• **Written exercise 1**: Recast everything in the rows from the line containing "Click the macho file type tag" down to the last line of the rows as a Markdown table with the columns No. and Line. Leave out any blank lines.

Some people think that the cost is a reason to do away with mandatories so we have this oddity – for the first time in 5 years this administration finally found one area of federal spending that it wants to cut and that’s prison expense.

Perhaps in an era of voluntary guidelines the first place to think about cutting expenses on sentencing would be abolishing the Sentencing Commission. Private parties can analyze this data and issue reports just as well and taxpayers won’t have to fund an entity that favors retroactive leniency at various opportunities.

The sentencing disparities that exist today are not due to mandatory minimum sentences which existed both before Booker and after. In fact congress has reduced mandatory minimum sentences since Booker. Rather the disparities are due primarily to the Supreme Court’s Booker decision that made the sentencing guidelines advisory.

Sentences imposed now turn on which judge the offender appears before, the quality of the lawyer and other factors that produce disparity before the Sentencing Reform Act are now creeping back into sentencing.

Entries taken from a collection
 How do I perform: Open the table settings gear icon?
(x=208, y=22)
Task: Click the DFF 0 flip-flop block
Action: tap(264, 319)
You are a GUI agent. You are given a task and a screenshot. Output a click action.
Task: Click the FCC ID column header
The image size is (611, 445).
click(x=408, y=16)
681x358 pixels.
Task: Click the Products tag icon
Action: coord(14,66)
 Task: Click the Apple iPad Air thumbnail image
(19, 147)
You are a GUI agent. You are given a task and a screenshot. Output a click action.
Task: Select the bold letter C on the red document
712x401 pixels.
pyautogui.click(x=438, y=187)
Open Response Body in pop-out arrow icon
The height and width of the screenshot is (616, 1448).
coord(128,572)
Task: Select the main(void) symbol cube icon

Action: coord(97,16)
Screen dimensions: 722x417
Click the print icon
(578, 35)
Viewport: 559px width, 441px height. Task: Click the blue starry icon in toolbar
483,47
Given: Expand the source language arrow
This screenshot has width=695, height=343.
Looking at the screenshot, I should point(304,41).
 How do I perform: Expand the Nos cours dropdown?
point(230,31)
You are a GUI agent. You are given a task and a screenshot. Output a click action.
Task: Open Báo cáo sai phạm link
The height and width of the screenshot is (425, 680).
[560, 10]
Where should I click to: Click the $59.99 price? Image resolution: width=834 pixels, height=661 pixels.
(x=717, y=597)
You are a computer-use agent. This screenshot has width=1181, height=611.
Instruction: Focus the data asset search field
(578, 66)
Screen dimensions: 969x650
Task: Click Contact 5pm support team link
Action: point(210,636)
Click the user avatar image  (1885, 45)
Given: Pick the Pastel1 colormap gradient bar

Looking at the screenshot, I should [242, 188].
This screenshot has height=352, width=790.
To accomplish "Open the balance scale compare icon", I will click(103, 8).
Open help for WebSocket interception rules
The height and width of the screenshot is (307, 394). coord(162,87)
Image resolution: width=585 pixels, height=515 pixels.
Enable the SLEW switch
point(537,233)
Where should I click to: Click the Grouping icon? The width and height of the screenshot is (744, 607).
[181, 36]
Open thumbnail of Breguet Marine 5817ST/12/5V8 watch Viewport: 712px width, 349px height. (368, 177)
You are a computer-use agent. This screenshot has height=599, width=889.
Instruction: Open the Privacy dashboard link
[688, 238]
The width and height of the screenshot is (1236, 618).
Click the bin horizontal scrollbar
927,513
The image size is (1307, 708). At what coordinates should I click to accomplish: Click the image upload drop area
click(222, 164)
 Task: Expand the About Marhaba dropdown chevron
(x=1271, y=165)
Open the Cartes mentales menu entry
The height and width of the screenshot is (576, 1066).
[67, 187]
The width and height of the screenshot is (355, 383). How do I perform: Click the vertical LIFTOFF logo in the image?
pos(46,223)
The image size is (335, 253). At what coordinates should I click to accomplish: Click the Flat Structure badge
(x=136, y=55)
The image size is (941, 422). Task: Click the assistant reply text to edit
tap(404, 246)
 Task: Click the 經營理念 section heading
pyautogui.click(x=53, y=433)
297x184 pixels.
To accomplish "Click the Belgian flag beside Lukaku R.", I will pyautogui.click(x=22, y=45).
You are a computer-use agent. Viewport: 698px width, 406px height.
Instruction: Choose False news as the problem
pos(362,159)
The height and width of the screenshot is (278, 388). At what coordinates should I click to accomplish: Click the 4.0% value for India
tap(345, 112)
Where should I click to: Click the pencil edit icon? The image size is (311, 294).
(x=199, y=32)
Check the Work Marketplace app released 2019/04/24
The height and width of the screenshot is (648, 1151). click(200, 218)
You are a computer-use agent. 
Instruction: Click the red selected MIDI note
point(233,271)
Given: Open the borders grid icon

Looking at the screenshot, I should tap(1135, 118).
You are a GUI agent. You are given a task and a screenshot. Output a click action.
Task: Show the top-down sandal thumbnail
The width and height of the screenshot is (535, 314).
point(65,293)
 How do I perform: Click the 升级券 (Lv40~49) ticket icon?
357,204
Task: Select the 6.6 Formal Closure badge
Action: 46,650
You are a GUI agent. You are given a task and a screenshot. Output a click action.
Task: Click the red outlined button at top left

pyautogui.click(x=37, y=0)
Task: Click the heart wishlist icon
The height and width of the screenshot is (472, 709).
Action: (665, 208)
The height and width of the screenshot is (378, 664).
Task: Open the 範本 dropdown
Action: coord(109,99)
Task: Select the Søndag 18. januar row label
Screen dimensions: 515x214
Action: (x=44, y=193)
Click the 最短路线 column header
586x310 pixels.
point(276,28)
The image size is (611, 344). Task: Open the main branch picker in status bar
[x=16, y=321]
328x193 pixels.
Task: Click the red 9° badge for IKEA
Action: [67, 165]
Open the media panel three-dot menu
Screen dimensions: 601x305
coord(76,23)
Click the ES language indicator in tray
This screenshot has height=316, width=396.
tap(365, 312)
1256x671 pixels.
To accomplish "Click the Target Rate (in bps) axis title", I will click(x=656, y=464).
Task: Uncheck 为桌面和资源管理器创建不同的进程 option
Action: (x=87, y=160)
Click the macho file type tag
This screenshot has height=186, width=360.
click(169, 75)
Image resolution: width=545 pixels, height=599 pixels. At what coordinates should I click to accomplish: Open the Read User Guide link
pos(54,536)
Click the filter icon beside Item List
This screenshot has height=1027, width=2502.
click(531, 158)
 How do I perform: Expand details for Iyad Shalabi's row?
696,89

• **Written exercise 2**: Print everything in the sentencing text from "Perhaps in an" down to "back into sentencing." word for word.

• **Complete answer 1**:
| No. | Line |
|---|---|
| 1 | Click the macho file type tag |
| 2 | This screenshot has height=186, width=360. |
| 3 | click(169, 75) |
| 4 | Image resolution: width=545 pixels, height=599 pixels. At what coordinates should I click to accomplish: Open the Read User Guide link |
| 5 | pos(54,536) |
| 6 | Click the filter icon beside Item List |
| 7 | This screenshot has height=1027, width=2502. |
| 8 | click(531, 158) |
| 9 |  How do I perform: Expand details for Iyad Shalabi's row? |
| 10 | 696,89 |

• **Complete answer 2**:
Perhaps in an era of voluntary guidelines the first place to think about cutting expenses on sentencing would be abolishing the Sentencing Commission. Private parties can analyze this data and issue reports just as well and taxpayers won’t have to fund an entity that favors retroactive leniency at various opportunities.

The sentencing disparities that exist today are not due to mandatory minimum sentences which existed both before Booker and after. In fact congress has reduced mandatory minimum sentences since Booker. Rather the disparities are due primarily to the Supreme Court’s Booker decision that made the sentencing guidelines advisory.

Sentences imposed now turn on which judge the offender appears before, the quality of the lawyer and other factors that produce disparity before the Sentencing Reform Act are now creeping back into sentencing.